RECORD SET:
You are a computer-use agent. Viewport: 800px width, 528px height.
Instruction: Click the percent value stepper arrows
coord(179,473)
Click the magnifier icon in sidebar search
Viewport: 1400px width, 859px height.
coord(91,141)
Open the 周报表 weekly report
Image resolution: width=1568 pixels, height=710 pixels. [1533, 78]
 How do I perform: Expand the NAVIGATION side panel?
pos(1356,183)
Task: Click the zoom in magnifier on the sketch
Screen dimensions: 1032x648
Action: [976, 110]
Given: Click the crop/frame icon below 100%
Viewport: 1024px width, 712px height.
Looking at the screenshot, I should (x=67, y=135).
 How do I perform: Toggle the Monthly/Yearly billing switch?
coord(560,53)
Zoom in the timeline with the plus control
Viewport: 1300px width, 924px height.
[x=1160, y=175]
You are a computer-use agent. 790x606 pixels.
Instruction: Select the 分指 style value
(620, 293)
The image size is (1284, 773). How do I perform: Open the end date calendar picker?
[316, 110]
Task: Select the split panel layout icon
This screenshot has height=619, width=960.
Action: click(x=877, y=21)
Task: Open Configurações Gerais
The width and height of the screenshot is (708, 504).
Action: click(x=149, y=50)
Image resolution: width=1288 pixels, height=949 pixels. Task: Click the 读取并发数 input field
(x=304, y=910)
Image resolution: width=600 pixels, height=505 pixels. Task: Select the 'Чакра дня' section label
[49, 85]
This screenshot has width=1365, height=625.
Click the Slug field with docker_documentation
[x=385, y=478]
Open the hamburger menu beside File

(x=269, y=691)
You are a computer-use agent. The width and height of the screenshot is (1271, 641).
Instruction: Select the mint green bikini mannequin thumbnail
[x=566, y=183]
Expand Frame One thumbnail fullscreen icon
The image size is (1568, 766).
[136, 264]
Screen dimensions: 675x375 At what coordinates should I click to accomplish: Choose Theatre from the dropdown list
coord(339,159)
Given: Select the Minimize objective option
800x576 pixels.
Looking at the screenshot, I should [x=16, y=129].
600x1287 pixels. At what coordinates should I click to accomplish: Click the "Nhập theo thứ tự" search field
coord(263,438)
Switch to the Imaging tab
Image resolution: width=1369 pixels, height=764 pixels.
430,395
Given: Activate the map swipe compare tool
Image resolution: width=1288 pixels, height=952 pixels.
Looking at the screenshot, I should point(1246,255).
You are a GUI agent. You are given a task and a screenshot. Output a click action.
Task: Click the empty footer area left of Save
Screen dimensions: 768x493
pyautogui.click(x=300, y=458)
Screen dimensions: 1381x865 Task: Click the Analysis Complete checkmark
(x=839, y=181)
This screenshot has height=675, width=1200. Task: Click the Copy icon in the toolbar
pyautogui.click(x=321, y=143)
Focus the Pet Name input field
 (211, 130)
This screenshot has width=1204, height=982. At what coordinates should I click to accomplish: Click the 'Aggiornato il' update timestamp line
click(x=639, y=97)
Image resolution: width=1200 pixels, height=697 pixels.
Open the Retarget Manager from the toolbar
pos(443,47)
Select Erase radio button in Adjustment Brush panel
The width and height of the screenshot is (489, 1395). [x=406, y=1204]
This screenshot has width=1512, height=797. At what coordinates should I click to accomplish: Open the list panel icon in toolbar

ACTION ITEM:
Repeat all of the data exactly as given.

ANSWER SECTION:
You are a computer-use agent. Viewport: 800px width, 528px height.
Instruction: Click the percent value stepper arrows
coord(179,473)
Click the magnifier icon in sidebar search
Viewport: 1400px width, 859px height.
coord(91,141)
Open the 周报表 weekly report
Image resolution: width=1568 pixels, height=710 pixels. [1533, 78]
 How do I perform: Expand the NAVIGATION side panel?
pos(1356,183)
Task: Click the zoom in magnifier on the sketch
Screen dimensions: 1032x648
Action: [976, 110]
Given: Click the crop/frame icon below 100%
Viewport: 1024px width, 712px height.
Looking at the screenshot, I should (x=67, y=135).
 How do I perform: Toggle the Monthly/Yearly billing switch?
coord(560,53)
Zoom in the timeline with the plus control
Viewport: 1300px width, 924px height.
[x=1160, y=175]
You are a computer-use agent. 790x606 pixels.
Instruction: Select the 分指 style value
(620, 293)
The image size is (1284, 773). How do I perform: Open the end date calendar picker?
[316, 110]
Task: Select the split panel layout icon
This screenshot has height=619, width=960.
Action: click(x=877, y=21)
Task: Open Configurações Gerais
The width and height of the screenshot is (708, 504).
Action: click(x=149, y=50)
Image resolution: width=1288 pixels, height=949 pixels. Task: Click the 读取并发数 input field
(x=304, y=910)
Image resolution: width=600 pixels, height=505 pixels. Task: Select the 'Чакра дня' section label
[49, 85]
This screenshot has width=1365, height=625.
Click the Slug field with docker_documentation
[x=385, y=478]
Open the hamburger menu beside File

(x=269, y=691)
You are a computer-use agent. The width and height of the screenshot is (1271, 641).
Instruction: Select the mint green bikini mannequin thumbnail
[x=566, y=183]
Expand Frame One thumbnail fullscreen icon
The image size is (1568, 766).
[136, 264]
Screen dimensions: 675x375 At what coordinates should I click to accomplish: Choose Theatre from the dropdown list
coord(339,159)
Given: Select the Minimize objective option
800x576 pixels.
Looking at the screenshot, I should [x=16, y=129].
600x1287 pixels. At what coordinates should I click to accomplish: Click the "Nhập theo thứ tự" search field
coord(263,438)
Switch to the Imaging tab
Image resolution: width=1369 pixels, height=764 pixels.
430,395
Given: Activate the map swipe compare tool
Image resolution: width=1288 pixels, height=952 pixels.
Looking at the screenshot, I should point(1246,255).
You are a GUI agent. You are given a task and a screenshot. Output a click action.
Task: Click the empty footer area left of Save
Screen dimensions: 768x493
pyautogui.click(x=300, y=458)
Screen dimensions: 1381x865 Task: Click the Analysis Complete checkmark
(x=839, y=181)
This screenshot has height=675, width=1200. Task: Click the Copy icon in the toolbar
pyautogui.click(x=321, y=143)
Focus the Pet Name input field
 (211, 130)
This screenshot has width=1204, height=982. At what coordinates should I click to accomplish: Click the 'Aggiornato il' update timestamp line
click(x=639, y=97)
Image resolution: width=1200 pixels, height=697 pixels.
Open the Retarget Manager from the toolbar
pos(443,47)
Select Erase radio button in Adjustment Brush panel
The width and height of the screenshot is (489, 1395). [x=406, y=1204]
This screenshot has width=1512, height=797. At what coordinates should I click to accomplish: Open the list panel icon in toolbar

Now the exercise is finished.